## YOUR INSTRUCTIONS
Return each entry word for word and skip its pictures.

Records from a collection
-----
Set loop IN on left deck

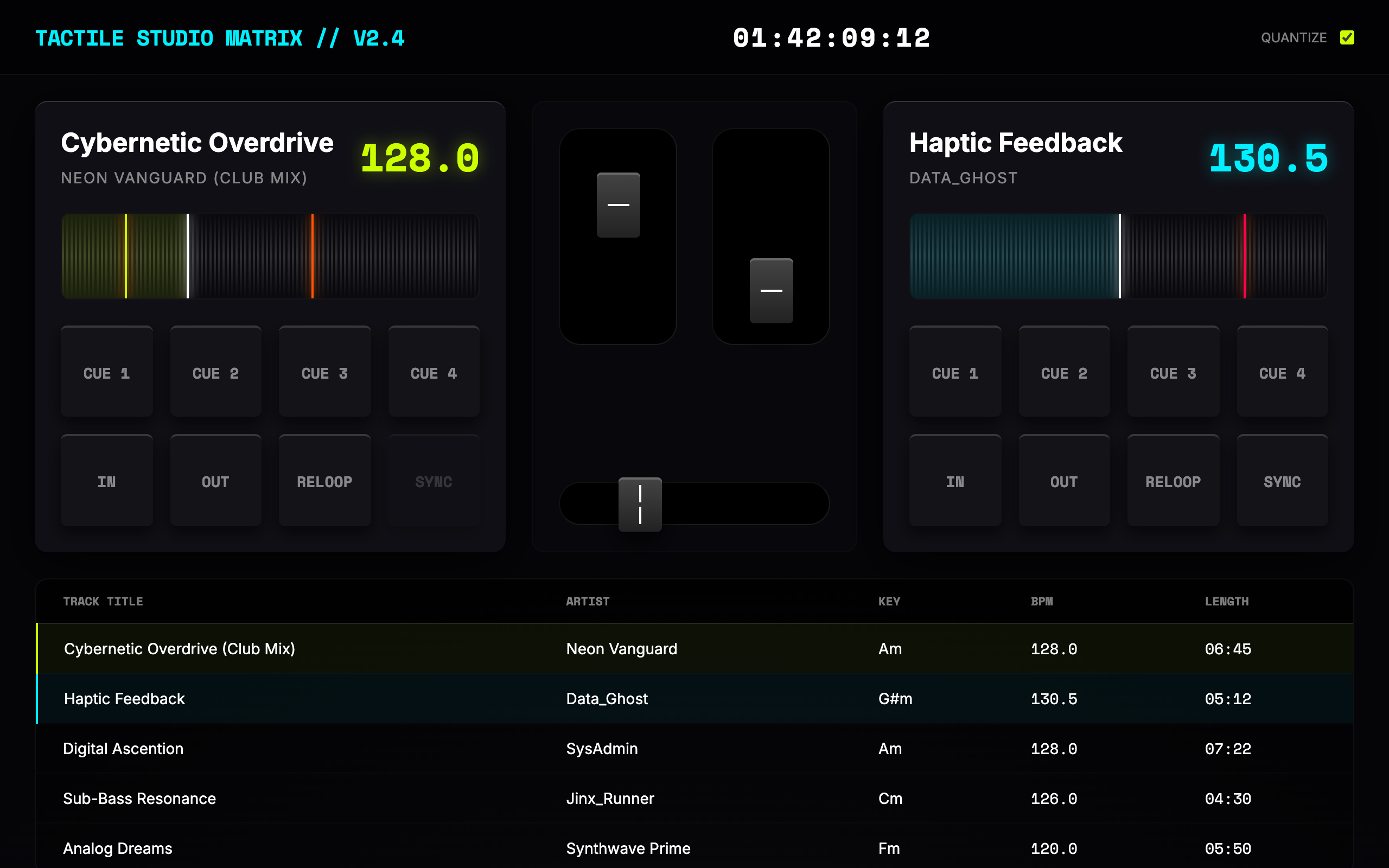click(107, 481)
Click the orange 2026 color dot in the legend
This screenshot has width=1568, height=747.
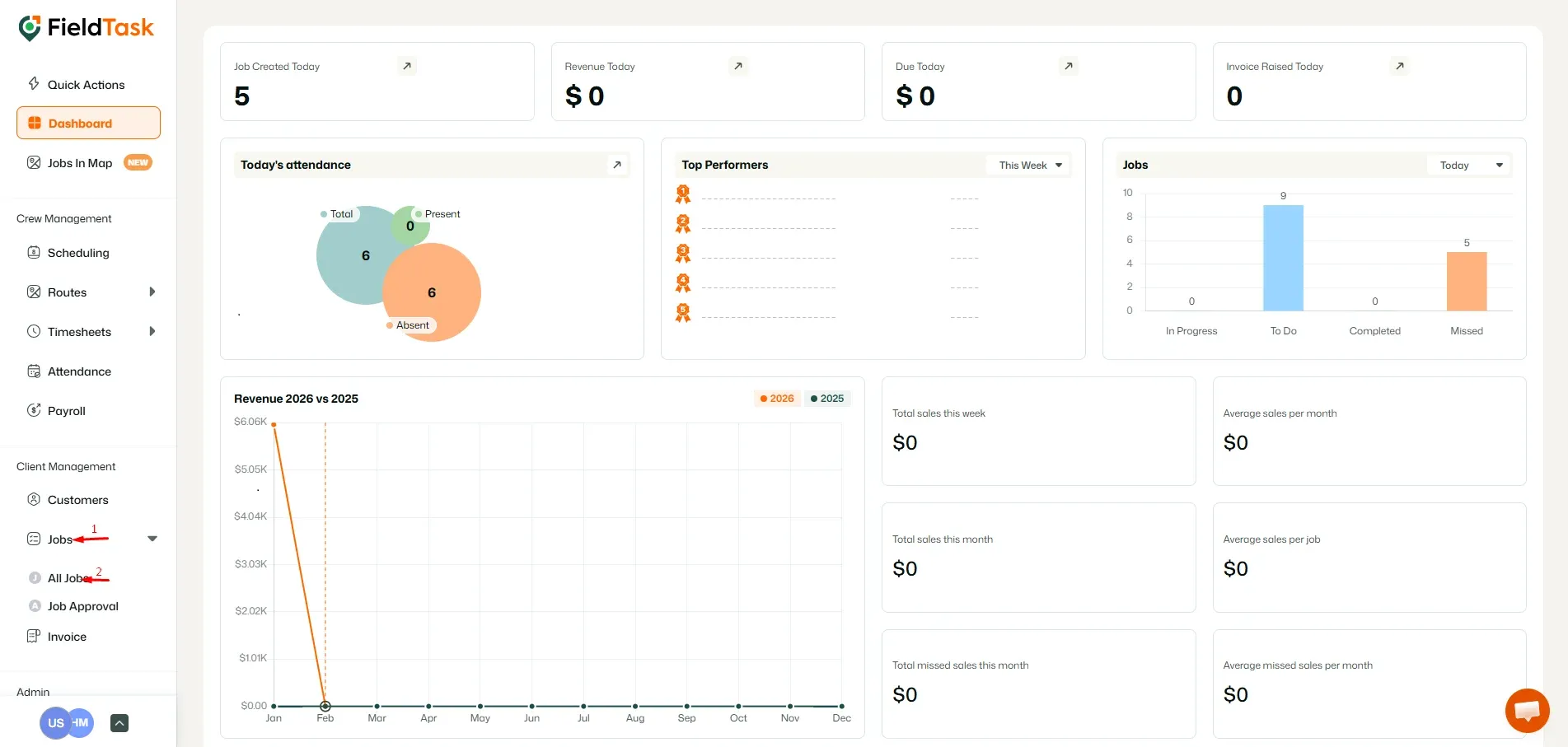coord(764,398)
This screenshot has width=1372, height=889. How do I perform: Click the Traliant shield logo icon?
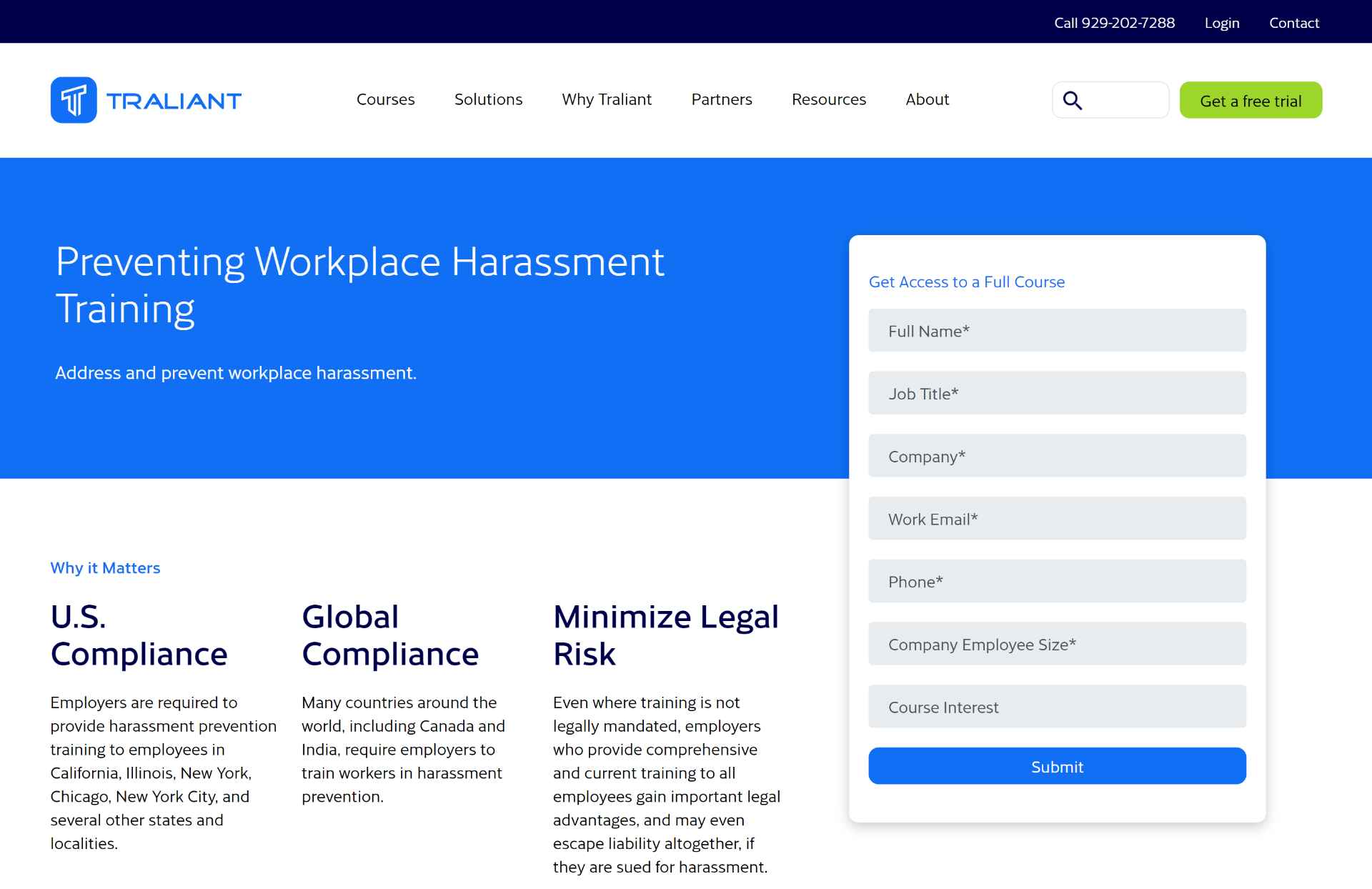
-----
## TASK ANSWER
Set loop IN on left deck

click(107, 481)
Click the orange 2026 color dot in the legend
This screenshot has width=1568, height=747.
coord(764,398)
This screenshot has width=1372, height=889. How do I perform: Click the Traliant shield logo icon?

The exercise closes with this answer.